### Request
Please write out the data word for word, everything from the start of the data down to the line containing "click(x=87, y=186)", with both ends included. Leave the pictures out of your answer.

[Entries from a dataset]
※ ※ ※

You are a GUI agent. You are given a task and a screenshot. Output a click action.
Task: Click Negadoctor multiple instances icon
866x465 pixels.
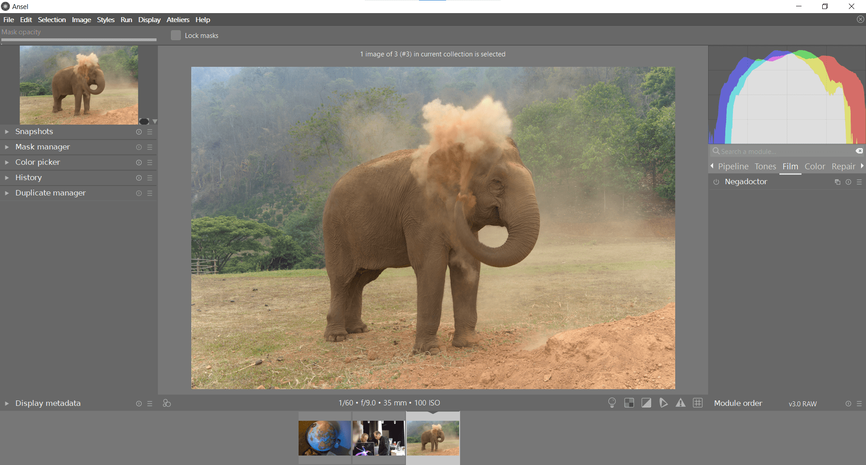point(838,182)
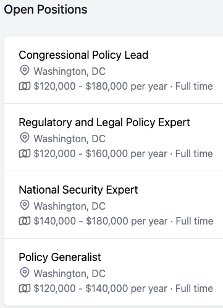Image resolution: width=223 pixels, height=308 pixels.
Task: Click salary banknote icon for Congressional Policy Lead
Action: click(25, 86)
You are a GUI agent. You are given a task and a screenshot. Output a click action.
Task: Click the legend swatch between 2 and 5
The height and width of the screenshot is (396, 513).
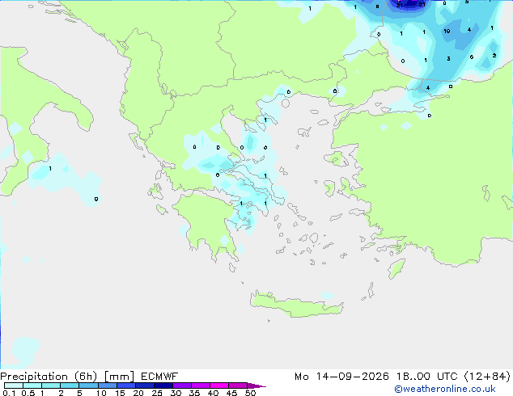(70, 385)
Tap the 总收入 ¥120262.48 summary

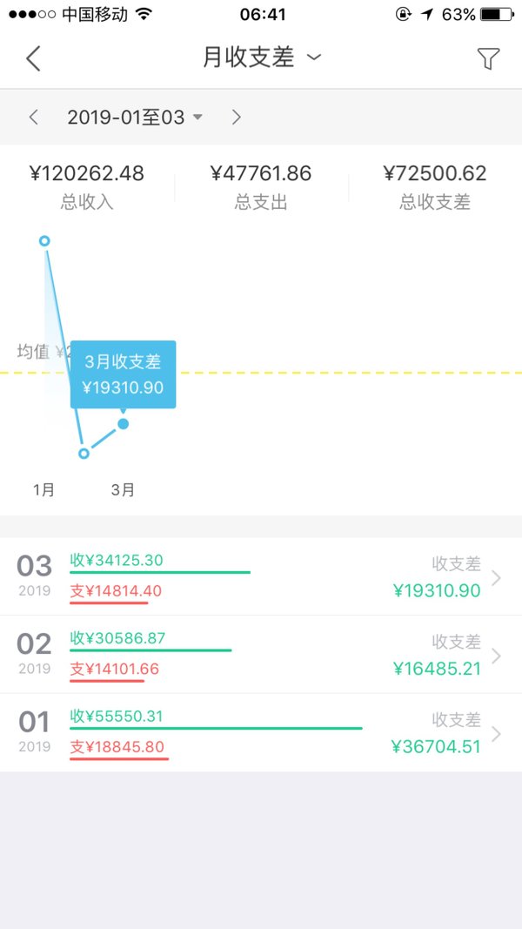click(x=87, y=186)
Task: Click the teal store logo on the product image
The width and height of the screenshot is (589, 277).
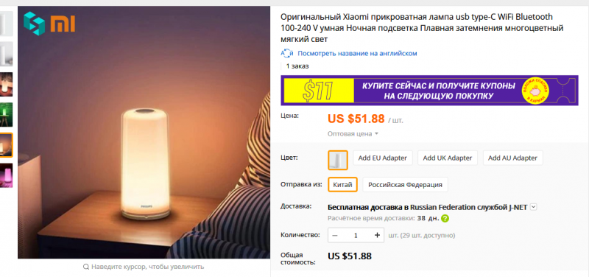Action: (x=34, y=23)
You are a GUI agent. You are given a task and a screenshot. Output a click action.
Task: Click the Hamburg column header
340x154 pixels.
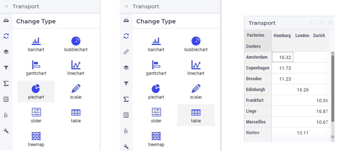click(282, 36)
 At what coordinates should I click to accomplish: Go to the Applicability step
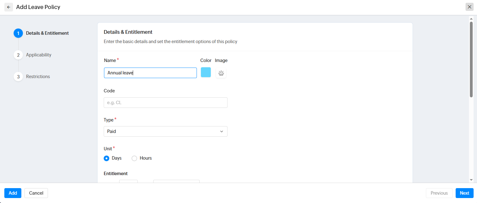tap(38, 55)
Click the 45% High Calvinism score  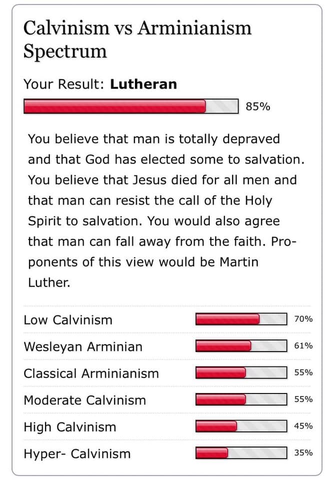[304, 426]
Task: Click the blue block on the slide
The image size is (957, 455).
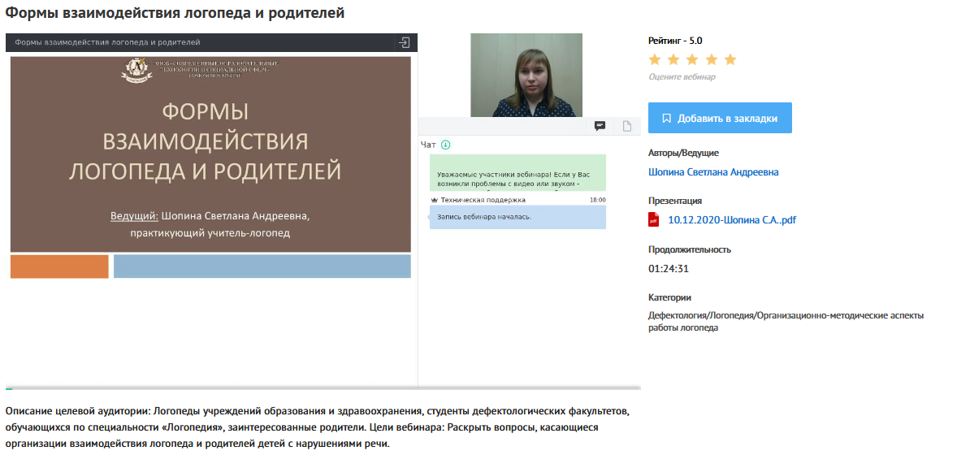Action: pos(262,267)
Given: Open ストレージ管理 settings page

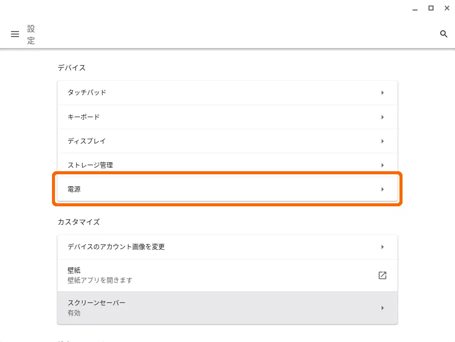Looking at the screenshot, I should [x=228, y=165].
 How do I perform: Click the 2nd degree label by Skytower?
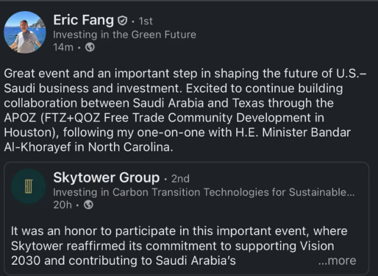[180, 178]
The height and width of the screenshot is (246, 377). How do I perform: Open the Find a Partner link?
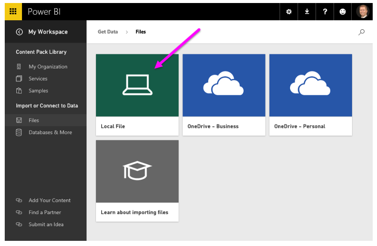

※ ※ ※

### Output of the exercise
You are a GUI agent. You are given a task and a screenshot. Output a click action.
Task: Click Negadoctor multiple instances icon
866x465 pixels.
point(838,182)
Image resolution: width=223 pixels, height=308 pixels.
Task: Click salary banknote icon for Congressional Policy Lead
Action: click(25, 86)
You are a GUI agent. You are given a task and a screenshot. Output a click action.
Task: Click the legend swatch between 2 and 5
The height and width of the screenshot is (396, 513).
(70, 385)
Tap the 总收入 ¥120262.48 summary

click(x=87, y=186)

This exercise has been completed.